**Challenge:** Reproduce the records below, substituting "Where should I click to perform" for every occurrence of "At what coordinates should I click to accomplish" and leaving everything else unchanged. Omit the pictures from your answer.

[Text and item location entries]
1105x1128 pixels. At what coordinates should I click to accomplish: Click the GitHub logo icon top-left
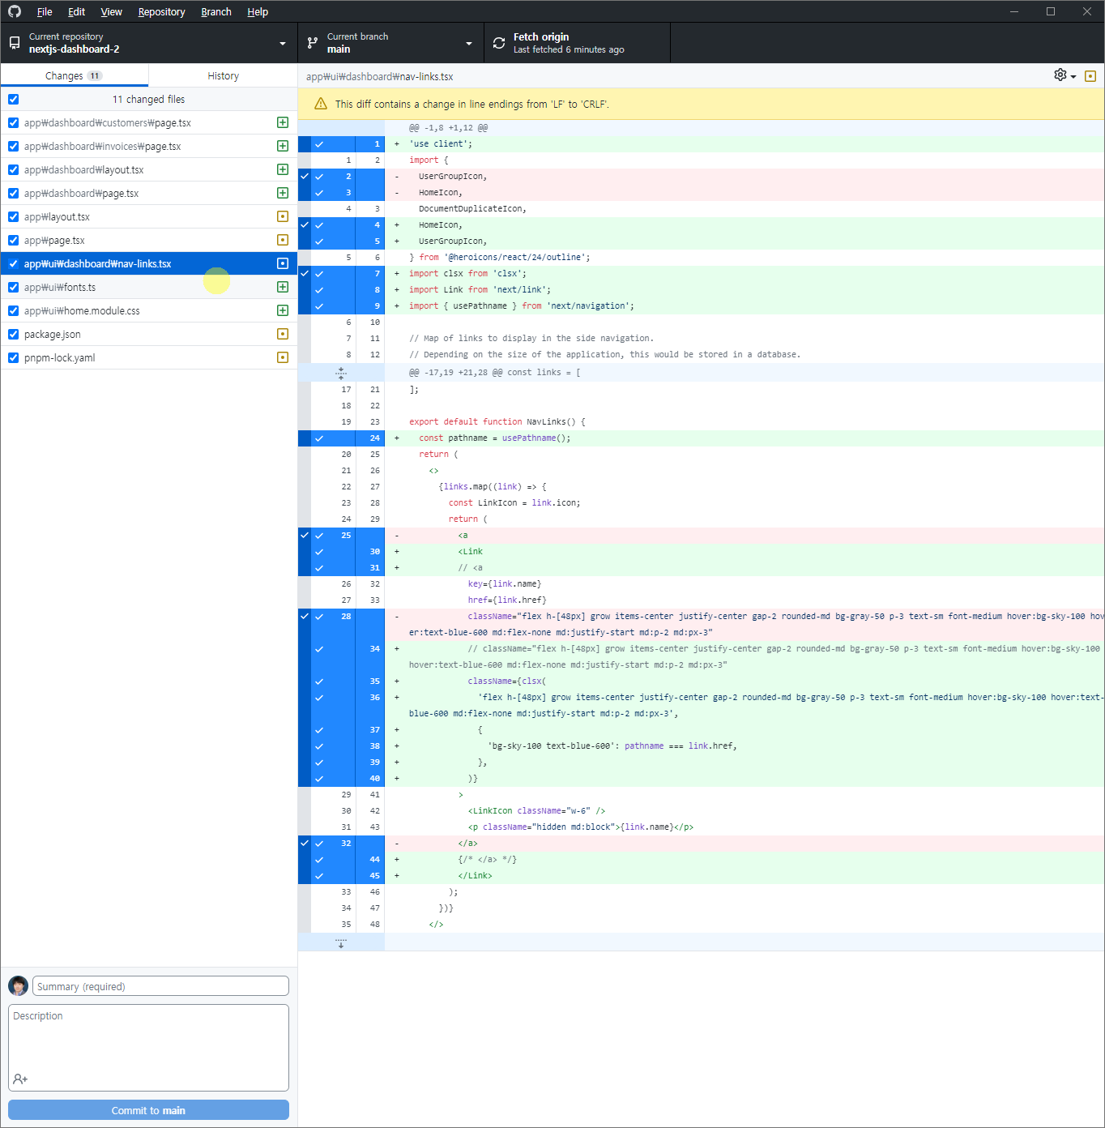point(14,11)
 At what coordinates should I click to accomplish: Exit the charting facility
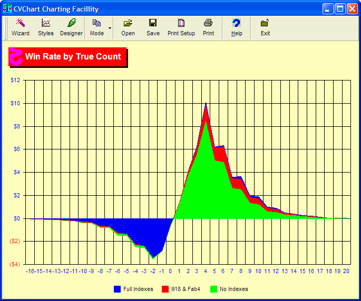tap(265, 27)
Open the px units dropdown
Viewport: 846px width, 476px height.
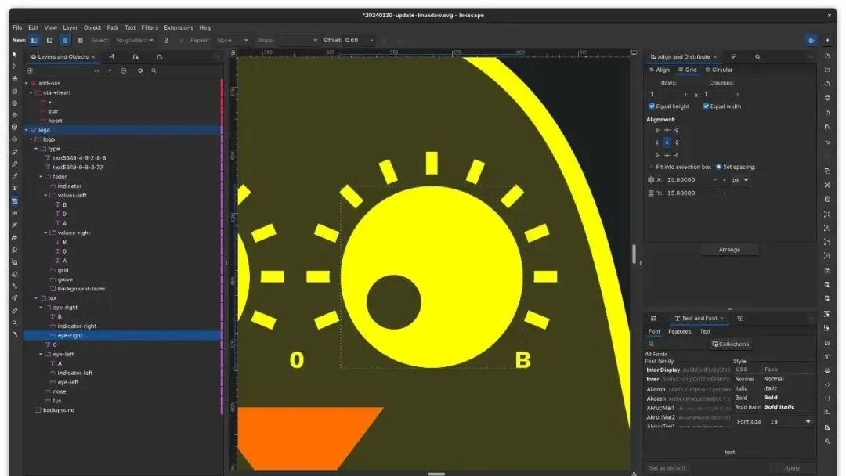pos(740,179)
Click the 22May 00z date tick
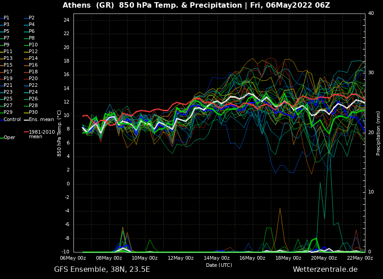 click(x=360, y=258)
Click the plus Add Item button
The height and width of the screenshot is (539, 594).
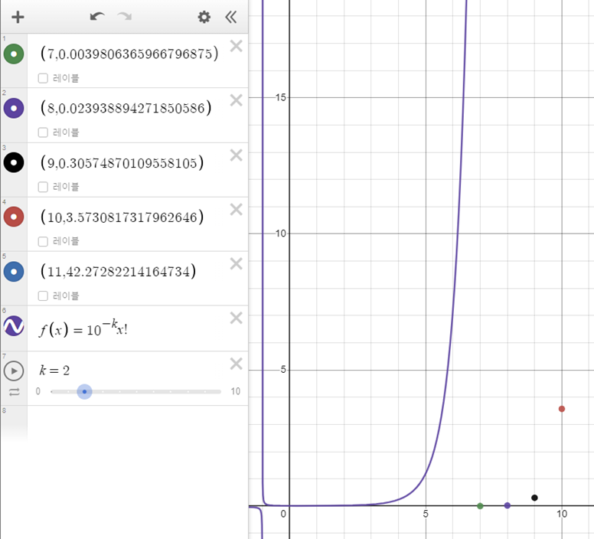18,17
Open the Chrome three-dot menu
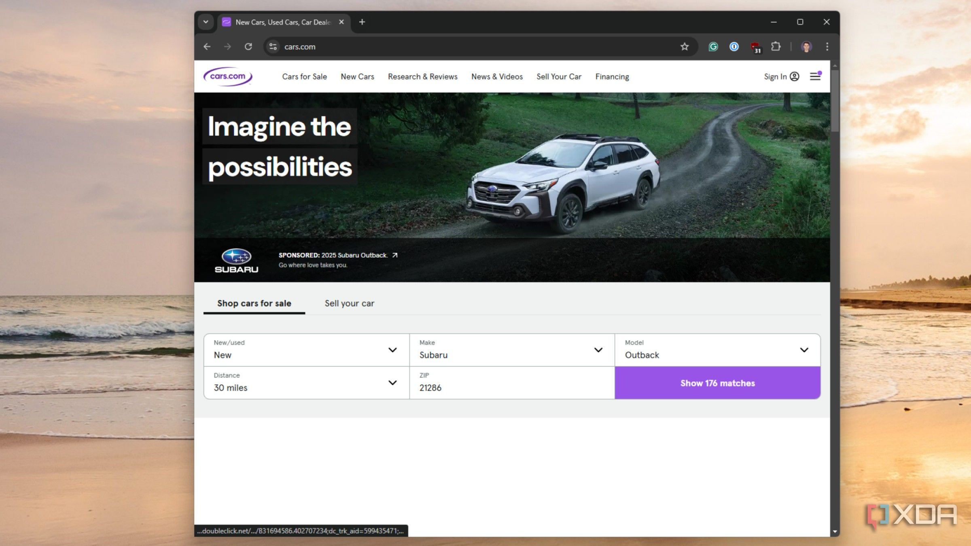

**Exercise answer:**
1105x1128 pixels. Where should I click to perform: Click the GitHub logo icon top-left
point(14,11)
 Where should I click to perform: Exit the charting facility
tap(265, 27)
Open the px units dropdown
Viewport: 846px width, 476px height.
pos(740,179)
Click the 22May 00z date tick
 click(x=360, y=258)
Click the plus Add Item button
The height and width of the screenshot is (539, 594).
18,17
Open the Chrome three-dot menu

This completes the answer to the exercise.